---------- Exercise materials

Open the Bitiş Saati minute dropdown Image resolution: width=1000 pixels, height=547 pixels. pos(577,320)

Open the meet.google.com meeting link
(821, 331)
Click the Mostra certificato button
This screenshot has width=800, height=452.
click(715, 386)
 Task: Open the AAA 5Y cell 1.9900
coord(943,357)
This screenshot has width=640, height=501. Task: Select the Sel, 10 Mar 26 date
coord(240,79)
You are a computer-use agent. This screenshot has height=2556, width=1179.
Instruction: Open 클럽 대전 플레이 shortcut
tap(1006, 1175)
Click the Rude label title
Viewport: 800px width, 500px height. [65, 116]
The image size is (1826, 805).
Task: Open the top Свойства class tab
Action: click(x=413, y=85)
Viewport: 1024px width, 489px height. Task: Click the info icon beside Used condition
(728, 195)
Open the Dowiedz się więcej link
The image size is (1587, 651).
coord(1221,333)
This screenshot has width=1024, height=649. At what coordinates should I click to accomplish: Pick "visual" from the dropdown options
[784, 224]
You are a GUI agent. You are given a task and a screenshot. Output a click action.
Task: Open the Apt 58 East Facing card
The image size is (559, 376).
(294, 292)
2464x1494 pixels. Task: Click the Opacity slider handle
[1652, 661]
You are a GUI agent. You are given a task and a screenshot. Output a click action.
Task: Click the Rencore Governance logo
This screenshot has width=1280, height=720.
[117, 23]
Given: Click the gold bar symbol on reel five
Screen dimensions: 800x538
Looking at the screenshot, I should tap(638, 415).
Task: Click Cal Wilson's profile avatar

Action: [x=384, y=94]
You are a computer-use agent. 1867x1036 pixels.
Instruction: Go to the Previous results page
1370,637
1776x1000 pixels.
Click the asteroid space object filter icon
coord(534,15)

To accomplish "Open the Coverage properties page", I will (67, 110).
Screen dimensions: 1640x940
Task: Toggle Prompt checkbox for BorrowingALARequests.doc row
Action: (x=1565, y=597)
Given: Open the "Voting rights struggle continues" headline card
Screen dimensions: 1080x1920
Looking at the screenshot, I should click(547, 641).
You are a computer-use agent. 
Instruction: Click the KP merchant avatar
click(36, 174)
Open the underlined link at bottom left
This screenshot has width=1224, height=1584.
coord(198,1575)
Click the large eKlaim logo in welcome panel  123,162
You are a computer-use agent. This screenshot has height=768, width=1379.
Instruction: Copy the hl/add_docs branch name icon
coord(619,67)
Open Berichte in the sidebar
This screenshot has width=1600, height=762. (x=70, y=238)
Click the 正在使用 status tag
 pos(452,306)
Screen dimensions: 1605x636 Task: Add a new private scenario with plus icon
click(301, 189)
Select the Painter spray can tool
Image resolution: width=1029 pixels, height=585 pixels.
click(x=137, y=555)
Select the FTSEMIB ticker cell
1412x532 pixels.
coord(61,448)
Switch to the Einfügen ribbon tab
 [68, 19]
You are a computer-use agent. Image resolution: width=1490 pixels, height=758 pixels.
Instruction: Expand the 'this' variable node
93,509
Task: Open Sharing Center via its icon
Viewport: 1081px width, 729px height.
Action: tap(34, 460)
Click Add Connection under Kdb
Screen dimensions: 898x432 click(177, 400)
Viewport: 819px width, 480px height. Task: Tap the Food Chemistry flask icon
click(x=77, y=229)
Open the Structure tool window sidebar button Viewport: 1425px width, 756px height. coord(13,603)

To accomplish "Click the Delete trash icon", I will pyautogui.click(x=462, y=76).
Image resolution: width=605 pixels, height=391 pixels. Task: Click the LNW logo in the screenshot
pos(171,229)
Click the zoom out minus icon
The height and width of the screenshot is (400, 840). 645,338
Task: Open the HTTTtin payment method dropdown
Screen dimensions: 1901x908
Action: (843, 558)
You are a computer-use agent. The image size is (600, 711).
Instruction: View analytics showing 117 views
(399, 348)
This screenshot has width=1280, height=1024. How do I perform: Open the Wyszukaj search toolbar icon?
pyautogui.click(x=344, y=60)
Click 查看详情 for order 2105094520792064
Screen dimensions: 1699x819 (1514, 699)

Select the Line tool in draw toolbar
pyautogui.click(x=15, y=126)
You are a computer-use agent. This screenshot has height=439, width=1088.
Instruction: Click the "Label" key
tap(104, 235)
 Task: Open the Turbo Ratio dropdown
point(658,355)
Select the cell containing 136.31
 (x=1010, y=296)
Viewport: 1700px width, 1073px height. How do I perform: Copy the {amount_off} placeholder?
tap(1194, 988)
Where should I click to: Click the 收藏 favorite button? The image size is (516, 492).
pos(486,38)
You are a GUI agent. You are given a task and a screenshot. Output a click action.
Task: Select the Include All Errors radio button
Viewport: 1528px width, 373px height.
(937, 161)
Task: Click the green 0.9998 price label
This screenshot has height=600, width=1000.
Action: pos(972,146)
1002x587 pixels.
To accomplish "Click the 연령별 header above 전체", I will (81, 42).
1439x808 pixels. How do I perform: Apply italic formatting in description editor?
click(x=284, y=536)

--------------------

* _Exercise prompt_
Output each line of the data exactly as it stands above.

* _Written solution_
Open the Bitiş Saati minute dropdown Image resolution: width=1000 pixels, height=547 pixels. pos(577,320)

Open the meet.google.com meeting link
(821, 331)
Click the Mostra certificato button
This screenshot has width=800, height=452.
click(715, 386)
 Task: Open the AAA 5Y cell 1.9900
coord(943,357)
This screenshot has width=640, height=501. Task: Select the Sel, 10 Mar 26 date
coord(240,79)
You are a computer-use agent. This screenshot has height=2556, width=1179.
Instruction: Open 클럽 대전 플레이 shortcut
tap(1006, 1175)
Click the Rude label title
Viewport: 800px width, 500px height. [65, 116]
The image size is (1826, 805).
Task: Open the top Свойства class tab
Action: click(x=413, y=85)
Viewport: 1024px width, 489px height. Task: Click the info icon beside Used condition
(728, 195)
Open the Dowiedz się więcej link
The image size is (1587, 651).
coord(1221,333)
This screenshot has width=1024, height=649. At what coordinates should I click to accomplish: Pick "visual" from the dropdown options
[784, 224]
You are a GUI agent. You are given a task and a screenshot. Output a click action.
Task: Open the Apt 58 East Facing card
The image size is (559, 376).
(294, 292)
2464x1494 pixels. Task: Click the Opacity slider handle
[1652, 661]
You are a GUI agent. You are given a task and a screenshot. Output a click action.
Task: Click the Rencore Governance logo
This screenshot has width=1280, height=720.
[117, 23]
Given: Click the gold bar symbol on reel five
Screen dimensions: 800x538
Looking at the screenshot, I should tap(638, 415).
Task: Click Cal Wilson's profile avatar

Action: [x=384, y=94]
You are a computer-use agent. 1867x1036 pixels.
Instruction: Go to the Previous results page
1370,637
1776x1000 pixels.
Click the asteroid space object filter icon
coord(534,15)

To accomplish "Open the Coverage properties page", I will (67, 110).
Screen dimensions: 1640x940
Task: Toggle Prompt checkbox for BorrowingALARequests.doc row
Action: (x=1565, y=597)
Given: Open the "Voting rights struggle continues" headline card
Screen dimensions: 1080x1920
Looking at the screenshot, I should click(547, 641).
You are a computer-use agent. 
Instruction: Click the KP merchant avatar
click(36, 174)
Open the underlined link at bottom left
This screenshot has width=1224, height=1584.
coord(198,1575)
Click the large eKlaim logo in welcome panel  123,162
You are a computer-use agent. This screenshot has height=768, width=1379.
Instruction: Copy the hl/add_docs branch name icon
coord(619,67)
Open Berichte in the sidebar
This screenshot has width=1600, height=762. (x=70, y=238)
Click the 正在使用 status tag
 pos(452,306)
Screen dimensions: 1605x636 Task: Add a new private scenario with plus icon
click(301, 189)
Select the Painter spray can tool
Image resolution: width=1029 pixels, height=585 pixels.
click(x=137, y=555)
Select the FTSEMIB ticker cell
1412x532 pixels.
coord(61,448)
Switch to the Einfügen ribbon tab
 [68, 19]
You are a computer-use agent. Image resolution: width=1490 pixels, height=758 pixels.
Instruction: Expand the 'this' variable node
93,509
Task: Open Sharing Center via its icon
Viewport: 1081px width, 729px height.
Action: tap(34, 460)
Click Add Connection under Kdb
Screen dimensions: 898x432 click(177, 400)
Viewport: 819px width, 480px height. Task: Tap the Food Chemistry flask icon
click(x=77, y=229)
Open the Structure tool window sidebar button Viewport: 1425px width, 756px height. coord(13,603)

To accomplish "Click the Delete trash icon", I will pyautogui.click(x=462, y=76).
Image resolution: width=605 pixels, height=391 pixels. Task: Click the LNW logo in the screenshot
pos(171,229)
Click the zoom out minus icon
The height and width of the screenshot is (400, 840). 645,338
Task: Open the HTTTtin payment method dropdown
Screen dimensions: 1901x908
Action: (843, 558)
You are a computer-use agent. The image size is (600, 711).
Instruction: View analytics showing 117 views
(399, 348)
This screenshot has width=1280, height=1024. How do I perform: Open the Wyszukaj search toolbar icon?
pyautogui.click(x=344, y=60)
Click 查看详情 for order 2105094520792064
Screen dimensions: 1699x819 (1514, 699)

Select the Line tool in draw toolbar
pyautogui.click(x=15, y=126)
You are a computer-use agent. This screenshot has height=439, width=1088.
Instruction: Click the "Label" key
tap(104, 235)
 Task: Open the Turbo Ratio dropdown
point(658,355)
Select the cell containing 136.31
 (x=1010, y=296)
Viewport: 1700px width, 1073px height. How do I perform: Copy the {amount_off} placeholder?
tap(1194, 988)
Where should I click to: Click the 收藏 favorite button? The image size is (516, 492).
pos(486,38)
You are a GUI agent. You are given a task and a screenshot. Output a click action.
Task: Select the Include All Errors radio button
Viewport: 1528px width, 373px height.
(937, 161)
Task: Click the green 0.9998 price label
This screenshot has height=600, width=1000.
Action: pos(972,146)
1002x587 pixels.
To accomplish "Click the 연령별 header above 전체", I will (81, 42).
1439x808 pixels. How do I perform: Apply italic formatting in description editor?
click(x=284, y=536)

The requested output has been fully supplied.